Screenshot and document pointing data
※

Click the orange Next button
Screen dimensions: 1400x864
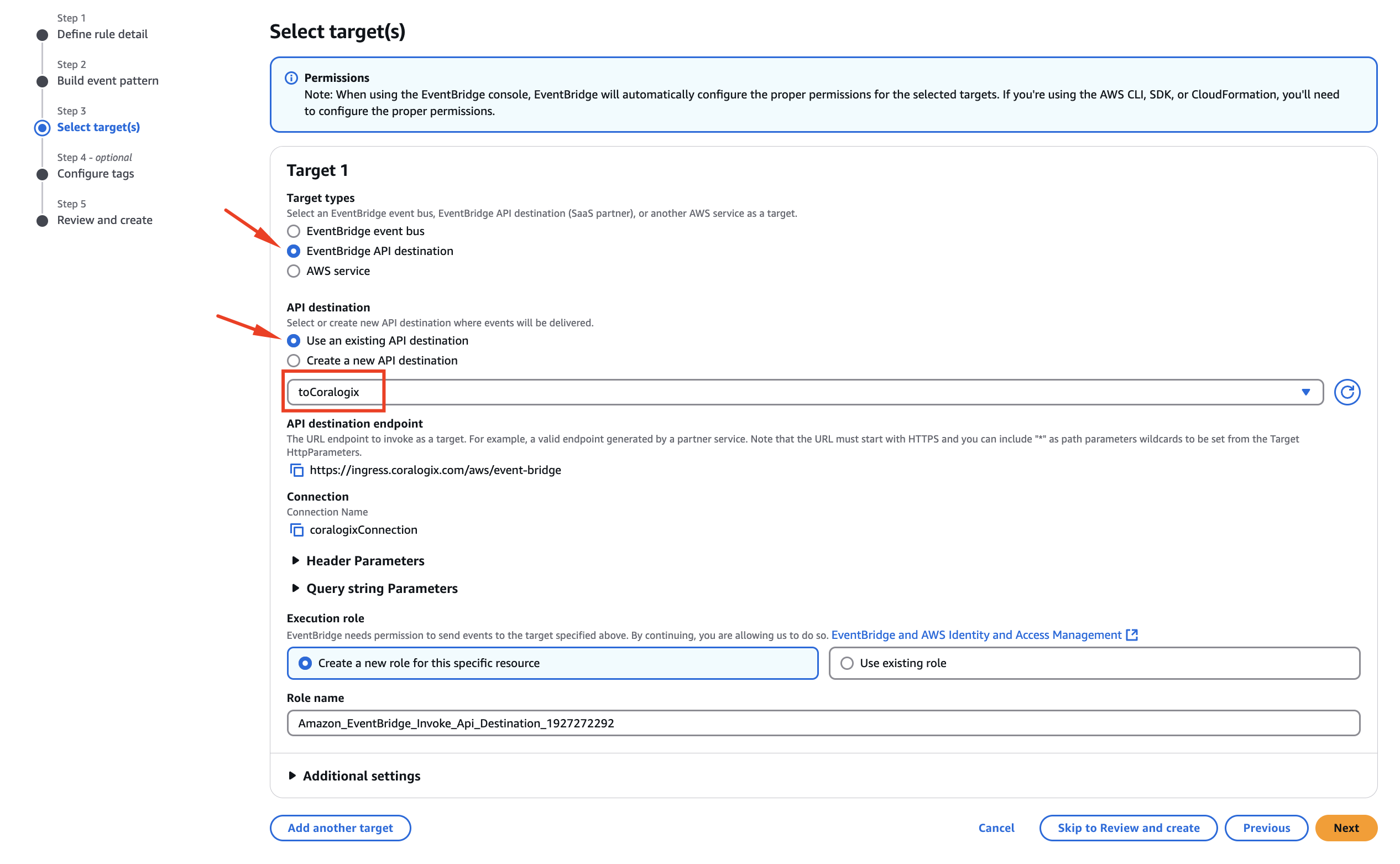point(1345,827)

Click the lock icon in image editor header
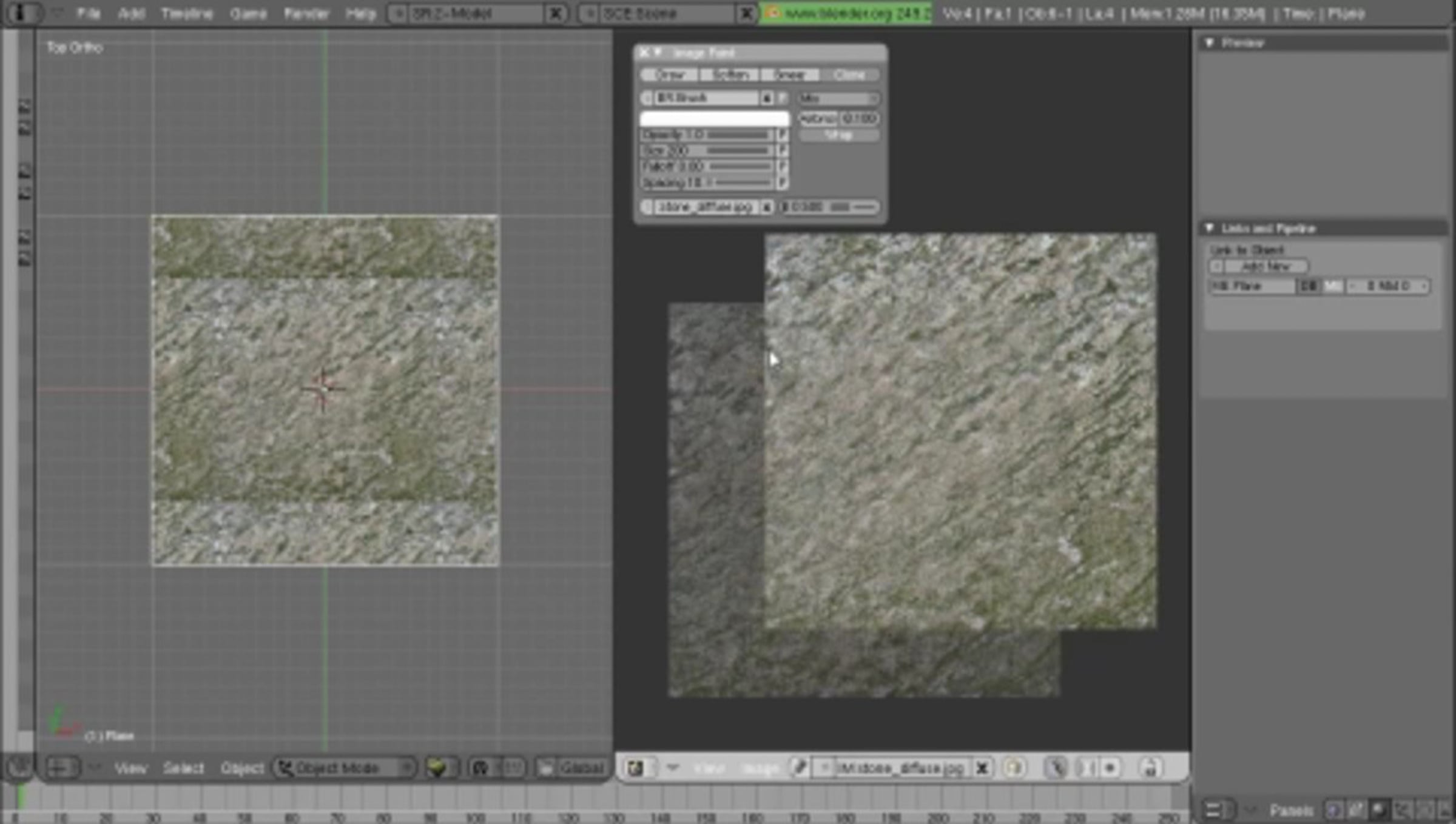point(1149,768)
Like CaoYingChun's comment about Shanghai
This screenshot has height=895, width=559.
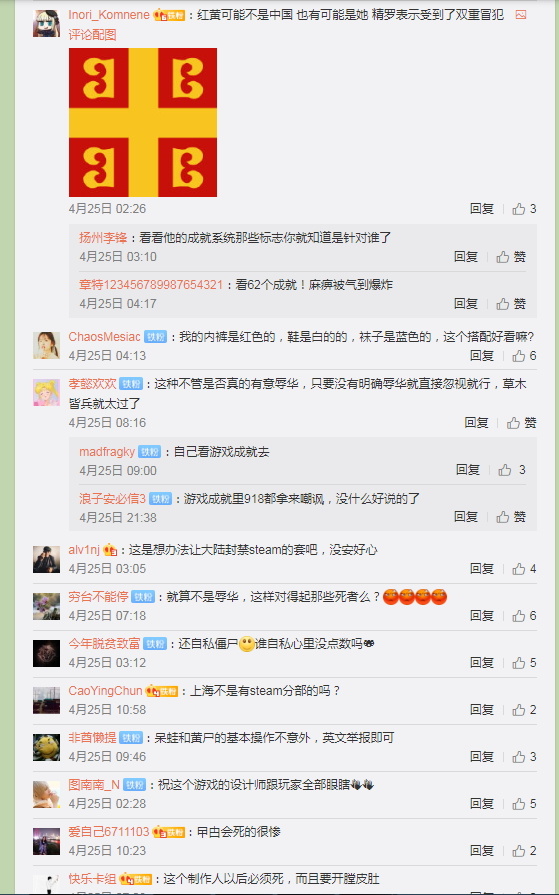pos(518,710)
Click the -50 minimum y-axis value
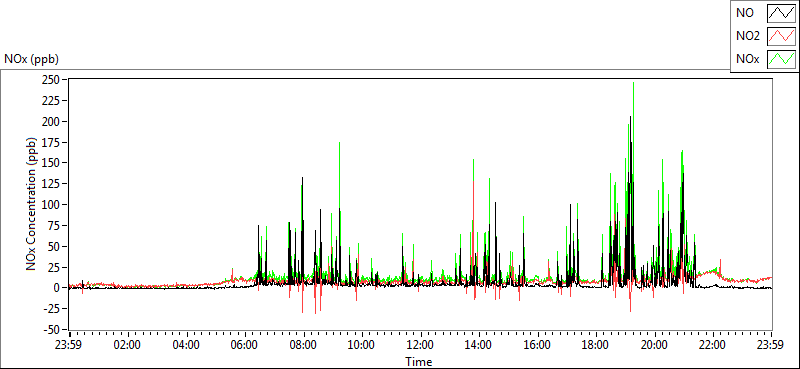This screenshot has width=800, height=369. 52,329
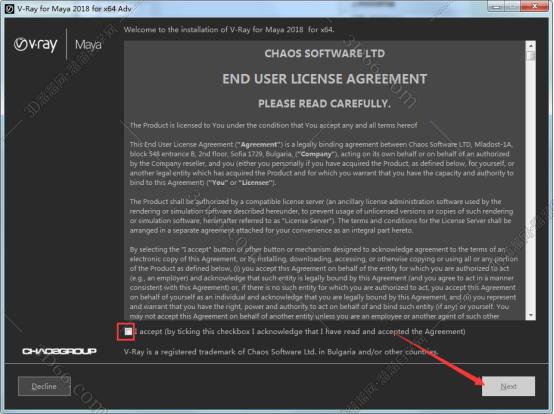Close the V-Ray installer window
554x414 pixels.
(x=536, y=6)
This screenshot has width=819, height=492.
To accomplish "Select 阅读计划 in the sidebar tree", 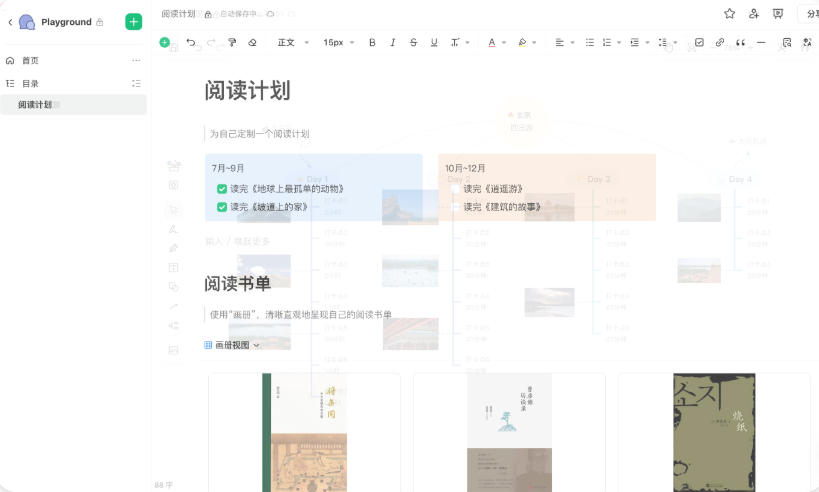I will coord(35,105).
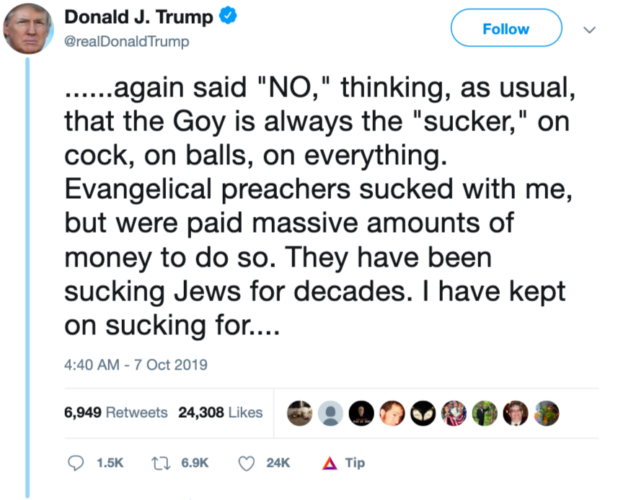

※

> _BRIEF_
Rewrite the listing from its start through the line containing "pos(518,710)", keeping the requests and adding -30 to every coordinate in the answers. Omit the pictures.

> _ANSWER TO THIS TASK_
Click the orange Next button
Screen dimensions: 1400x864
point(1315,797)

Click the lock icon in image editor header
point(1119,738)
Like CaoYingChun's comment about Shanghai
This screenshot has height=895, width=559.
pos(488,680)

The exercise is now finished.